This is according to a report released today by specialist insurer Genworth Financial which outlines how the number of 90% LTV mortgages originated - typically associated with first-time buyers (FTBs) - fell from 245,000 in 2006 to 28,000 in 2009. This is a decrease of 89%, resulting in approximately 100,000 first-time buyers being excluded from the market year on year since 2006.
Genworth says that increasing limitations on the availability of high loan-to-value (LTV) mortgages are failing first-time buyers, for whom owning a property remains a key aspiration and a means to improved status and security, as well as future wealth creation. But experts also warn of the far reaching implications and unintended consequences the situation may have on the UK’s economic recovery and future savings gap.

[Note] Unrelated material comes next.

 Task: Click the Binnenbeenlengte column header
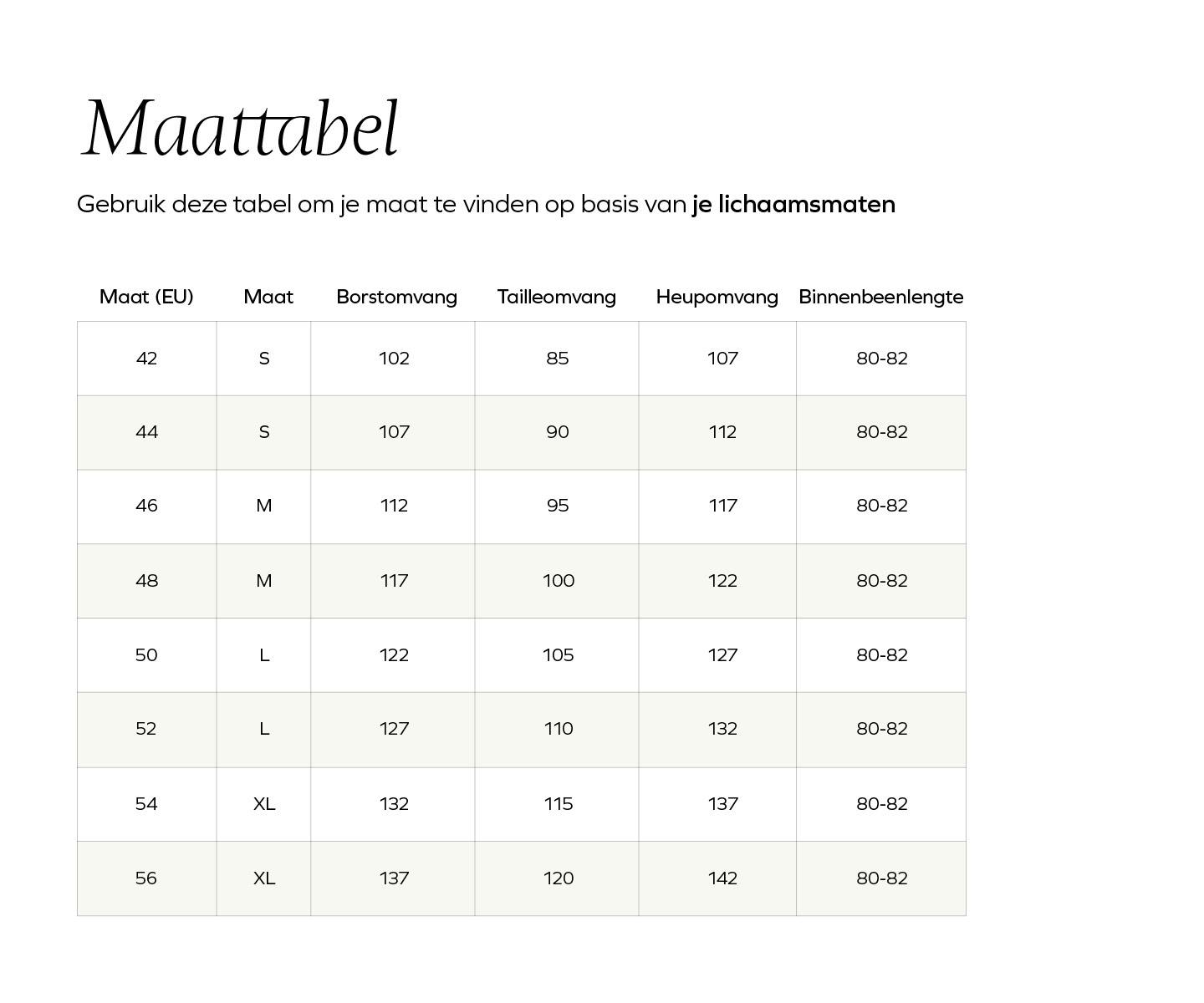(880, 297)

The Barrier to Home Ownership Report, produced in conjunction with Professor Steve Wilcox, chair of the Centre for Housing Policy at the University of York, provides a comprehensive review of the UK FTB mortgage market landscape, and examines the extent and characteristics of the UK’s wealth barrier that now prevents such significant numbers of younger households getting on the property ladder.
Its key findings are:
• An average 10% deposit for a UK first-time buyer in 2010 is £18,600; in London the average is £29,700.
• The numbers of first-time buyers under 30 purchasing with assistance has remained constant, but by 2009 these made up 80% of all younger buyers, as the number of unassisted buyers declined.

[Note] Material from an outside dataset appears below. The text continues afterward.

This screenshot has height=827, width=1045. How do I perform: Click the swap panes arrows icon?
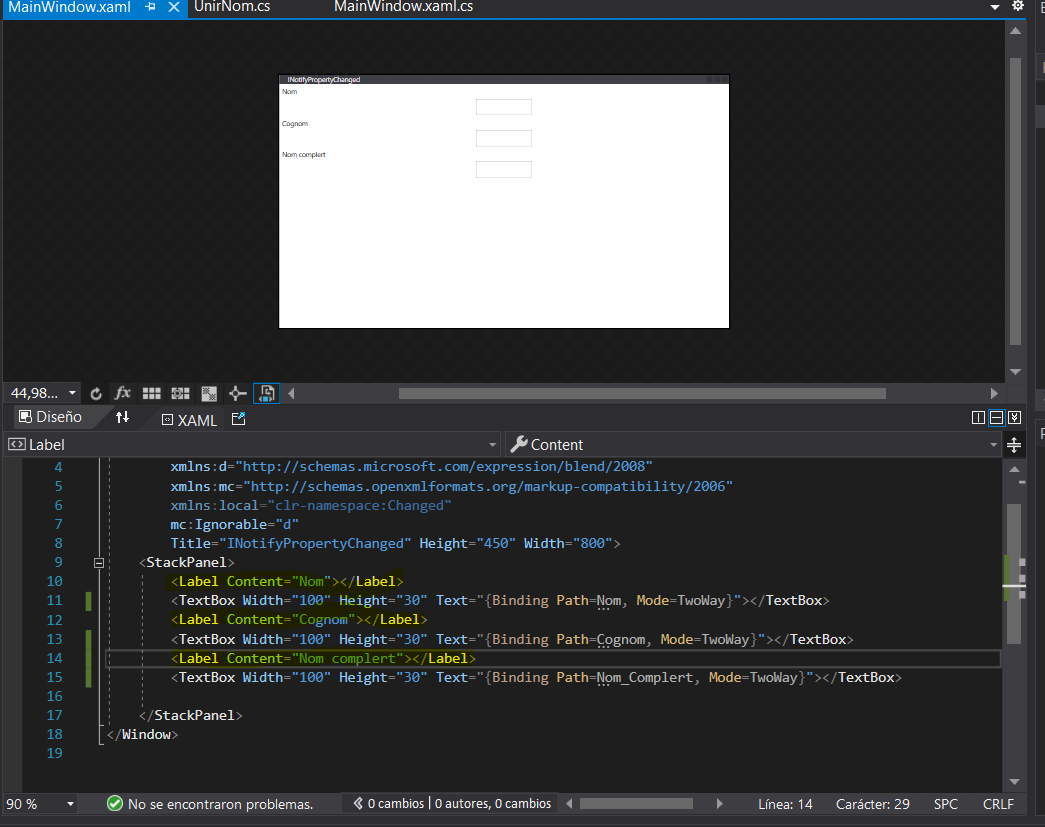123,418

• Younger households continue to aspire to home ownership in the medium and long term; 42% of prospective first-time buyers regard private renting as ‘throwing money away’.

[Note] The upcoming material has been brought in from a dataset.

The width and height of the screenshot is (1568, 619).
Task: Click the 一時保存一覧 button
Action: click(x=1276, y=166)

• The ‘deposit barrier’ to home ownership is now cited as by far the most significant obstacle by households seeking to become home owners.
• The deposit barrier is socially uneven. It impacts most on households who are unable to get assistance with a deposit from parents or friends. It is a barrier to social mobility.
The report’s conclusions examine some of the interventions currently being considered by the regulator, alongside risk management practices, capital relief models and frameworks used in other countries to promote prudent mortgage lending.
Angel Mas, president of Mortgage Insurance Europe at Genworth Financial, commented: “Home ownership plays an integral role in society and remains a key aspiration for UK consumers. Since the credit crunch, lenders have withdrawn almost all high loan-to-value mortgage products usually associated with first-time buyers and as a consequence, the majority of prospective first-time buyers have been excluded from the market.
“Not only does this have wide-reaching ramifications for the health of the UK economy as a whole, but the deposit barrier represents a new obstacle to social mobility. Ironically, there has never been a better time to get on the property ladder as interest rates and property prices are at an all time low. Yet the current deposit requirements ensure home ownership is kept firmly out of reach for all but a privileged few. This report examines in detail the disparity between supply and demand and draws on a wide range of industry data.”
Steve Wilcox, of the Centre for Housing Policy, University of York, said: “While the availability of capital for a deposit has been able to ease the affordability requirements for first-time buyers in the past, the absence of a deposit was not, in itself, an absolute barrier to home ownership. Now, without some innovation in policies or products, the ‘wealth barrier’ to accessing home ownership is set to become just as important as the income barrier has been in the past.”
Genworth Financial believes the solution to the UK’s housing market lies in a new robust regulatory framework featuring sound lending criteria, market-led discipline, guarantees for default in the shape of mortgage indemnity insurance and capital incentives for lenders
Mas concluded: “There appears to be a consensus that public spending cuts alone will not be enough to re-activate the economy. There is a real need for an internationally tested structure in the UK – one that will bring confidence to all stakeholders and one that is easy and fast to implement. This isn’t something that can be invented overnight by governments and hence the need to consider best practices from other markets such as Canada or Italy. A public-private partnership where insurers have a stake in the risk or “skin in the game” would also serve to ensure that the interests of lenders, borrowers and the overall economy are aligned towards sustainable home ownership.
“Borrowers with a good credit profiles should never be excluded from finance – even in the bad times. If the demand for high LTV loans can be met, rather than just restricting credit to a privileged few, the benefits would reverberate through the housing market, aiding economic recovery.”